Entrementes, Holmes, com sua idade avançada, cansara de Baker Street. Logo após o enterro de Watson, revistou as velhas anotações do doutor e decidiu rever amigos de um tempo que estava deixando de ser lembrança viva para se tornar história. Visitou uma ou duas pessoas no Reino Unido, quando o nome de um brasileiro lhe chamou a atenção. Fora aquele nome pitoresco para um londrino ou fora o Brexit (a saída do Reino Unido da Europa)? Não importava: A decisão de cruzar a oceano já estava tomada.

O anfitrião ilhéu do Sr. Holmes levara-o para comer ostras logo na primeira noite. Ah, e como o convidado ficara fascinado com o sabor da iguaria. Trocaria os milhares de chá que tomara no passado para ter conhecido as ostras muito tempo atrás. Mas nem mesmo o detetive mais brilhante de todos os tempos pode alterar o passado. Assim, contentou-se em pedir mais uma dúzia do molusco gratinado – para dividir com seu amigo, evidentemente. Foi aí que lhe ocorreu a solução de um caso que ficara perdido num canto escuro de sua memória. Lembrara-se, agora, de uma história mais surpreendente que Um Estudo em Vermelho ou O Cão dos Baskervilles. Sim, tinha a resposta na ponta da sua língua. Mas, primeiro, haveria de terminar com as ostras.

– Deliciosas!, exclamou.

Uma dedução elementar.

> Crônica publicada no jornal Notícias do Dia em 17/11/2016.

Predicados litorâneos


Quem mora no litoral sabe que o calor quase sempre vem acompanhado de uma chuva passageira. É um jeito divertido de a natureza oferecer a companhia do mar, o calor tão indispensável à vida e, ao mesmo tempo, lavar tudo como quem apazigua os ânimos mais exaltados.

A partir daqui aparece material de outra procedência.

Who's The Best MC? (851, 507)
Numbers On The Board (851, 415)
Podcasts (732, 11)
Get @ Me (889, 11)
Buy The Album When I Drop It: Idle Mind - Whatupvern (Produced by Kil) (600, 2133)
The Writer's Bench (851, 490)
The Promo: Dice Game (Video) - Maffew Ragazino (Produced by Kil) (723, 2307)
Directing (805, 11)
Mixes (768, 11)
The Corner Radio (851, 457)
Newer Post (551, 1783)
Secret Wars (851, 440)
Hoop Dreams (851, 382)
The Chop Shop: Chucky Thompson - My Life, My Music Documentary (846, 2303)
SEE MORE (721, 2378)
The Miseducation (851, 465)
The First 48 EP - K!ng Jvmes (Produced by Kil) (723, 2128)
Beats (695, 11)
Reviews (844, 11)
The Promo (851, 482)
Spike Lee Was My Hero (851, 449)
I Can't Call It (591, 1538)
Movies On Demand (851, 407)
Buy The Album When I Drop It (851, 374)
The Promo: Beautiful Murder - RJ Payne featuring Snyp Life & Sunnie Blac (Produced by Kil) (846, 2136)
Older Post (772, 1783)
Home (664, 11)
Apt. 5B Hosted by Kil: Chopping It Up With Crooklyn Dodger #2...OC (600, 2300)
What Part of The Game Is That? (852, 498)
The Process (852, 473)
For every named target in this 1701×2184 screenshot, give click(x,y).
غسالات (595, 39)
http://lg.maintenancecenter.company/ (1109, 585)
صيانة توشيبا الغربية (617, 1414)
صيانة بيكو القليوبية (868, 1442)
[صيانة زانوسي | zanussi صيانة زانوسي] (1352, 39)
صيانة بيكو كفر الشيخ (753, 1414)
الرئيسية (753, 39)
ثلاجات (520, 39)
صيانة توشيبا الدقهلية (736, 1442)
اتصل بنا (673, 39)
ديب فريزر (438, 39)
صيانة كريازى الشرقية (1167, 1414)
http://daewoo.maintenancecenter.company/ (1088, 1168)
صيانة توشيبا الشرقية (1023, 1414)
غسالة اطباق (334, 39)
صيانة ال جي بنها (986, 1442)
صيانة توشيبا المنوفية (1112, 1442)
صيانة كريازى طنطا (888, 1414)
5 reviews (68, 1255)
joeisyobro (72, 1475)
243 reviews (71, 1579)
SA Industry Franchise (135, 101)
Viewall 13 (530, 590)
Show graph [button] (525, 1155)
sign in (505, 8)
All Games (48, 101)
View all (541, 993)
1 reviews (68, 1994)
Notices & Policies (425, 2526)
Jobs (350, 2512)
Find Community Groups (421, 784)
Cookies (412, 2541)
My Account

Para o verão, temos um incremento considerável nas chuvas, no calor e em tudo o mais porque a natureza é tão mágica quanto científica. Vide o caso desta Ilha, capital do estado e das discórdias emocionais. Esta cidade, carinhosamente apelidada por estrategistas publicitários de “ilha da magia”, é igualmente um paraíso da ciência construído a partir das mais imbricadas e complexas relações químicas. Átomos, quarks e bósons fazem valer sua presença tanto quanto as bruxas e outros seres fantásticos elencados por Franklin Cascaes. E é justo que seja assim, porque deuses e homens sempre compartilharam do mesmo universo.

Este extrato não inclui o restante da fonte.